OPINION: An ill wind blows through the corridors of power
The recent attempt to control the schools debate, which saw an angled response from Education to Deputy Tina Bury’s amendment, is an example of how the government’s communication approach raises questions about objectivity and independence, says Nick Mann.
IT MAY at first glance be something of a sideshow to the schools debate, but how the Bury amendment was portrayed through official States communications this week is an ill wind.
For years now, the States has tried to portray one voice, one organisation through much of what it does. It has tried to create a united brand and has done so even harder during the Covid pandemic.
It has also spent more resources on producing content that is not about the traditional government role of communicating information, but instead telling stories and breaking news.
It is an inevitable consequence of staffing the growing comms team with more former journalists, but Guernsey’s offering looks very different to other jurisdictions and raises questions about objectivity and independence.
That may all be money well spent to some, but it directly steps on the toes of all the other media outlets who are still competing with more commercial considerations at play – and who are there as a vital cog in democracy in shining a light on where government is getting it wrong.
Ultimately the danger is that there is an imbalance created by public money being chucked at one side and also used as a tool to limit resources at the other. As independent media is eroded even further there is less and less accountability.
That imbalance permeates into the political sphere too.
It has always been there to an extent, where committees hold the upper hand against any deputies moving amendments or requetes because of the direct access they have to the staff and resources to fight their case and overwhelm those who oppose them.
The Education row shows just how unfair a fight it can be, but worse than that shows how States communications can be used to present opinion as fact and disseminate it widely and quickly, leaving others on the back foot trying to correct the situation.
The committee has come across as particularly defensive over its work on the secondary education model, with a whiff of an aggressive undercurrent at times.

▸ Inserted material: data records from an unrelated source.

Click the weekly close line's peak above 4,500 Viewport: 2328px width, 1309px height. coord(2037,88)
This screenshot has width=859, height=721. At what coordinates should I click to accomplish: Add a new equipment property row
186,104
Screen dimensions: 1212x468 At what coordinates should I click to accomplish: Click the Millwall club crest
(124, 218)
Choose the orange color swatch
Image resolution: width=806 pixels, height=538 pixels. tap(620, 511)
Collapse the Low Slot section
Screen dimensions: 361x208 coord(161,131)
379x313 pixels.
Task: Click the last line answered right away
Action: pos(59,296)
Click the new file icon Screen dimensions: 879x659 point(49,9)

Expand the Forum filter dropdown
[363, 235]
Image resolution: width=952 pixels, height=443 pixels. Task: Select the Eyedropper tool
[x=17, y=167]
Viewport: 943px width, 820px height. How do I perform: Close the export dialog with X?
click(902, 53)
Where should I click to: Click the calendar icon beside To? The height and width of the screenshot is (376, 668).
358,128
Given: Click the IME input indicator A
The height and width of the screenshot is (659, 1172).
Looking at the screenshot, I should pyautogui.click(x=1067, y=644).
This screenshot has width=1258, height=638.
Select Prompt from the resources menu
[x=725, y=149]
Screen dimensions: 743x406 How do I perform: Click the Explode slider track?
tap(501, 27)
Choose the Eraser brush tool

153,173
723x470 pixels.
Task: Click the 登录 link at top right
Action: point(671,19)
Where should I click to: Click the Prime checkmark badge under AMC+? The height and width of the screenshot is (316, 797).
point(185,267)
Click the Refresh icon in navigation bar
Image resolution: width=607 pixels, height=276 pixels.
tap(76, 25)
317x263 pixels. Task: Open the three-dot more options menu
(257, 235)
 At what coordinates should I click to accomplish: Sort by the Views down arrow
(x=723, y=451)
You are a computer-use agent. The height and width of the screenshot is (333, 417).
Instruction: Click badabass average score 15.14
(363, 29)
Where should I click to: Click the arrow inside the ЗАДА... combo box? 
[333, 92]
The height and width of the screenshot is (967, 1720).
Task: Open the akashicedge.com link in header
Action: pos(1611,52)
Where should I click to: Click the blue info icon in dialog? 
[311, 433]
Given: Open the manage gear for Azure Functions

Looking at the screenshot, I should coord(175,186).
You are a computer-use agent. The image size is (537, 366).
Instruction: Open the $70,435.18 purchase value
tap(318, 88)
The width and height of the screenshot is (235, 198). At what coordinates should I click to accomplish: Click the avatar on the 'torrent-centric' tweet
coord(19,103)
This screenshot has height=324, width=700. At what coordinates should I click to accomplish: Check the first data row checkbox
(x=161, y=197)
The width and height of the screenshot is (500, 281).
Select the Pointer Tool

That it came out hard against the Bury amendment, which simply calls for all the cost evidence of the different models, including two schools, to be published to create a complete picture, was therefore no surprise.
That the States social media accounts were used to misrepresent it and express an opinion was a step too far.
Before it was deleted, the States tweet said: ‘An amendment to the Government Work Plan seeks to re-insert the much-maligned two-school model “front and centre” to the debate on the future of secondary and post-16 education.’
It did no such thing, even if that type of opinion can scare the public into thinking it did. The same narrative remained in the press release.
Individual members of Education may well think that – who knows? even their advisors might – but, unattributed as it was, it becomes the all-encompassing ‘States’ view – and the leaders of the amendments and their supporters clearly don’t subscribe to that.
They spent time trying to mop up the pieces on this, but were left fighting on the back foot in the comment threads on social media to get their case across.
There are always unfounded accusations of bias thrown at the different media outlets, but that mud sticks more easily to a States which in these situations does nothing to present a balanced picture and never will.
The communications apparatus will back whatever the committee is proposing, which is always ironic when the same people will have in the previous term been busy trying to persuade the public of the opposite.
The States always holds the upper hand because it controls the information, indeed it still acts as if it owns it.
The lack of a freedom of information law means that it is free to release as little as it wants to.
It controls the times things are published, so it can bury bad news and ignore follow-up questions.
It can, and does, issue opinion as fact to help ease a policy letter through the system.
None of this should surprise, but long gone are the days, for example, when early sight was given of embargoed reports so they could be digested and fully analysed before publication by media outlets.
Some politicians, when in a particularly pompous mood, like to remind the media of their responsibilities not to mislead – some would simply have them as mouthpieces of the establishment to champion whatever cause was the flavour of that particular government.
But they see no problem in using their platforms to distort the information flow in their favour.
If their voice becomes all-encompassing with no tolerance of challenge then the island loses out. Bad policies and bad spending decisions will go unchallenged.
Deputies need to be empowered to argue for their causes, to stir the public debate in an even-handed manner, not be squashed by superior resources.
If States communications is allowed to be more of a propaganda machine, it erodes democracy and creates distrust – the fall will be hard.